**Try it**
The answer consists only of the lines from the beginning of the listing below to the line holding "Task: Click the gear", inclusive, with every picture removed.

(Beginning of Given data)

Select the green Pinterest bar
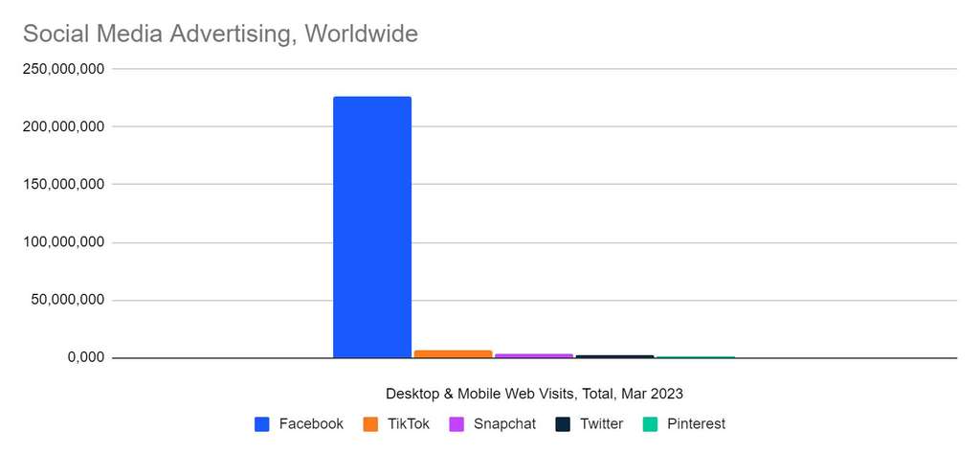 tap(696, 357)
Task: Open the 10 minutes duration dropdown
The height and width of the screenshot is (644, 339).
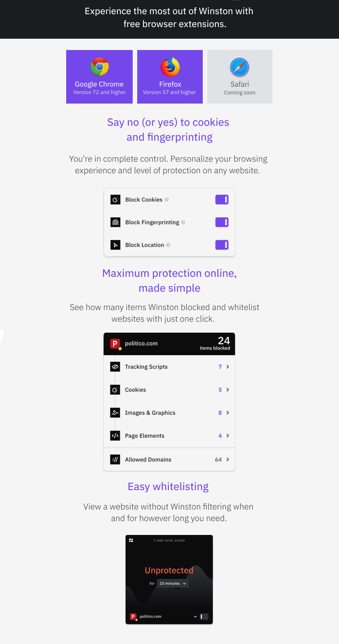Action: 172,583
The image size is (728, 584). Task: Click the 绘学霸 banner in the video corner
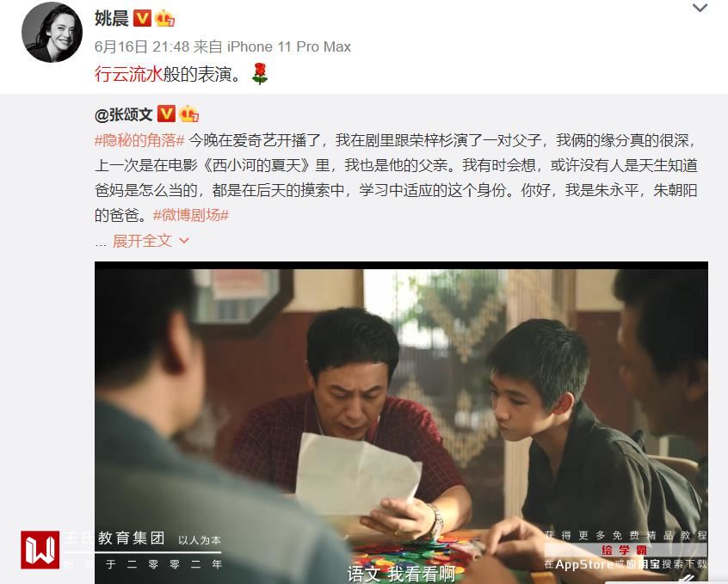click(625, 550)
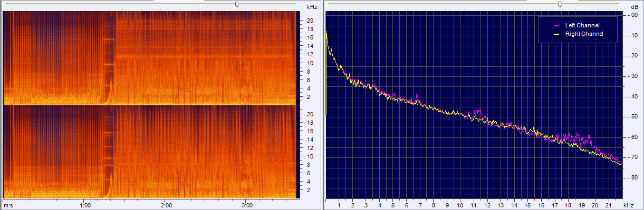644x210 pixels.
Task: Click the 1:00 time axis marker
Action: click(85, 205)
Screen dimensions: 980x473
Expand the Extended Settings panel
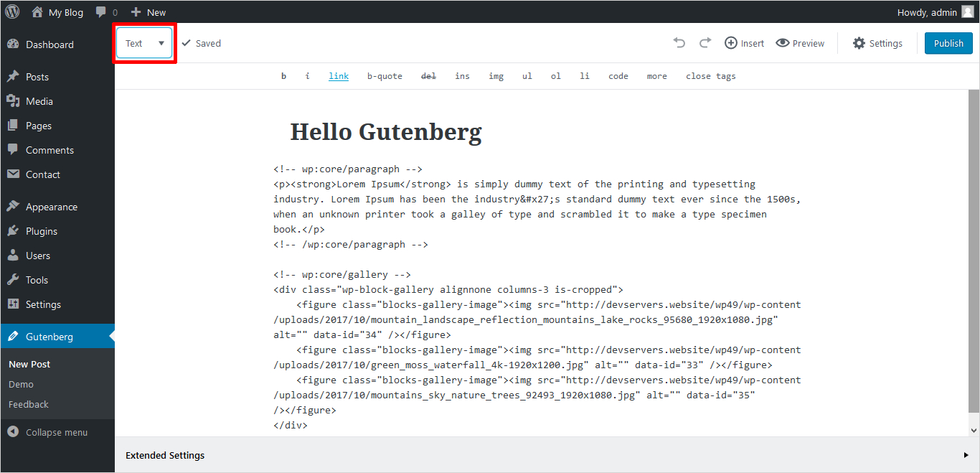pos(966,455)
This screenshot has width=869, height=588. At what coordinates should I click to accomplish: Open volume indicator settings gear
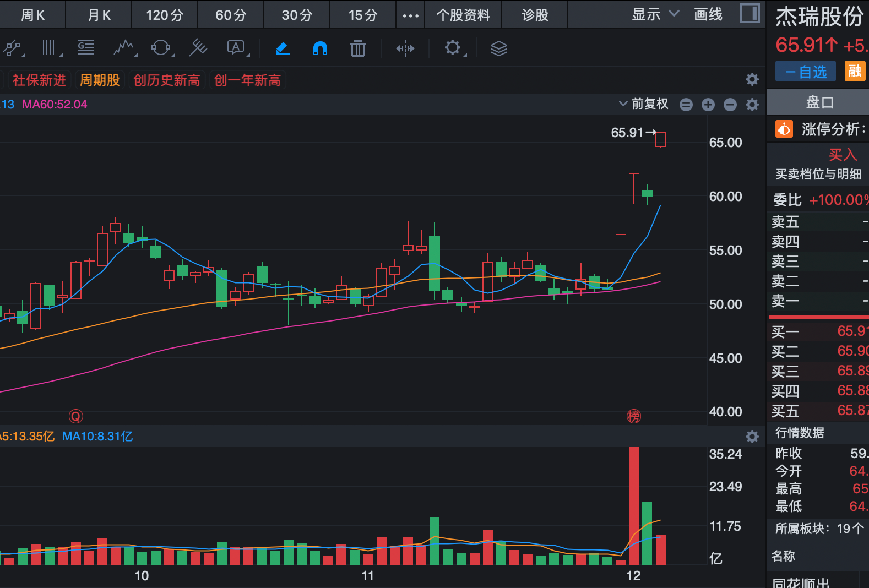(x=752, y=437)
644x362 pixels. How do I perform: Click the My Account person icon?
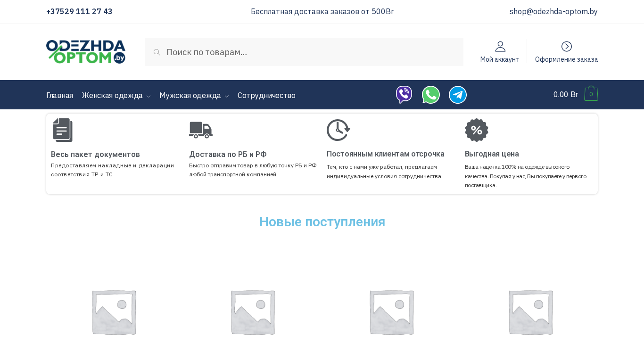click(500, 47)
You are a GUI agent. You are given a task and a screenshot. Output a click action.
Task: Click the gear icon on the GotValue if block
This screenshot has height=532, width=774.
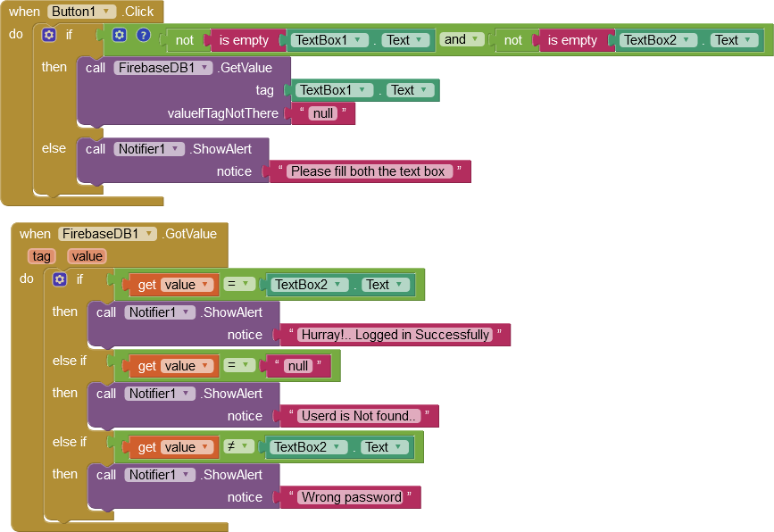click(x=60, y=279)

(End of Given data)

**Exercise solution**
Select the green Pinterest bar
 tap(696, 357)
Task: Open the 10 minutes duration dropdown
The height and width of the screenshot is (644, 339).
Action: 172,583
The image size is (728, 584). Task: Click the 绘学霸 banner in the video corner
click(625, 550)
644x210 pixels.
Task: Click the 1:00 time axis marker
Action: click(85, 205)
Screen dimensions: 980x473
Expand the Extended Settings panel
pos(966,455)
This screenshot has width=869, height=588. At what coordinates should I click to accomplish: Open volume indicator settings gear
(x=752, y=437)
644x362 pixels. How do I perform: Click the My Account person icon?
click(500, 47)
You are a GUI agent. You are given a task and a screenshot. Output a click action.
Task: Click the gear icon on the GotValue if block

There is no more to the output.